Begitulah kata si anjing jantan.

Terdengarlah kata-kata anjing itu oleh kura-kura, marahlah batinnya. Bergetarlah


mulutnya karena dianggap tahi kerbau kering, sarang karu-karu.

Maka mengangalah mulut si kura-kura, lepas kayu yang dipagutnyam jatuhlah ke


tanah dan lalu dimakan oleh serigala jantan dan betina.Si angsa malu tidak
dipatuhi nasehatnya. Lalu mereka melanjutkan perjalanan melayang ke danau
Manasasara.

Relief 3 (Dharmabuddhi dan Dustabuddhi)

Dharmabuddhi dan Dustabuddhi

Cerita ini mengenai dua orang sahabat anak para saudagar.
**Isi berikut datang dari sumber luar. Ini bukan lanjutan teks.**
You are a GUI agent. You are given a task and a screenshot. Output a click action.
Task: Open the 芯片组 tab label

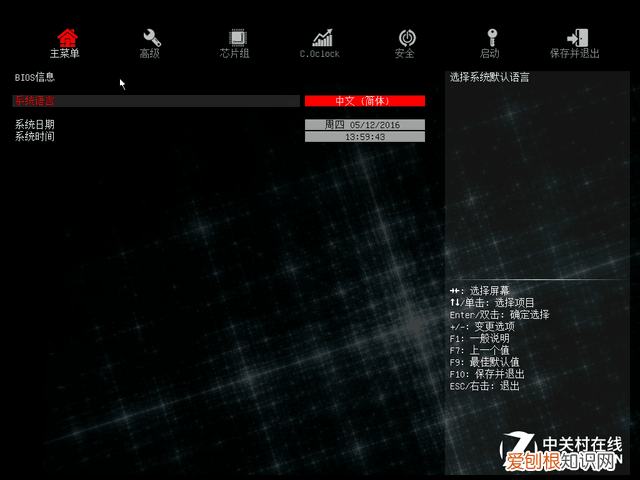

Suatu hari
Dharmabuddhi menemukan uang dan bercerita kepada kawannya Dustabuddhi.
Lalu mereka berdua menyembunyikan uang ini di bawah sebuah pohon. Setiap
kali mereka membutuhkan uang, Dharmabuddhi mengambil sebagian dan
membagi secara adil. Tapi Dustabuddhi tidak puas dan suatu hari mengambil
semua uang yang tersisa. Ia lalu menuduh Dharmabuddhi dan menyeretnya ke
pengadilan. Tetapi akhirnya Dustabuddhi ketahuan dan dihukum.

Relief 4 (Dua burung betet yang berbeda)Relief 4 (Dua burung betet yang
berbeda)

Relief ini melukiskan cerita dua burung betet bersaudara namun berbeda
kelakuannya karena yang satu dididik oleh seorang penyamun. Sedangkan yang
satu oleh seorang pendeta

Vihara Buddha Mendut

Arca Buddha sumbangan Jepang.

Persis di sebelah candi Mendut terdapat vihara Buddha Mendut. Vihara ini
dahulunya adalah sebuah biara Katholik yang kemudian tanahnya dibagi-bagi
kepada rakyat pada tahun 1950-an. Lalu tanah-tanah rakyat ini dibeli oleh sebuah
yayasan Buddha dan di atasnya dibangun vihara. Dalam vihara ini terdapat
asrama, tempat ibadah, taman, dan beberapa patung Buddha. Beberapa di
antaranya adalah sumbangan dari Jepang.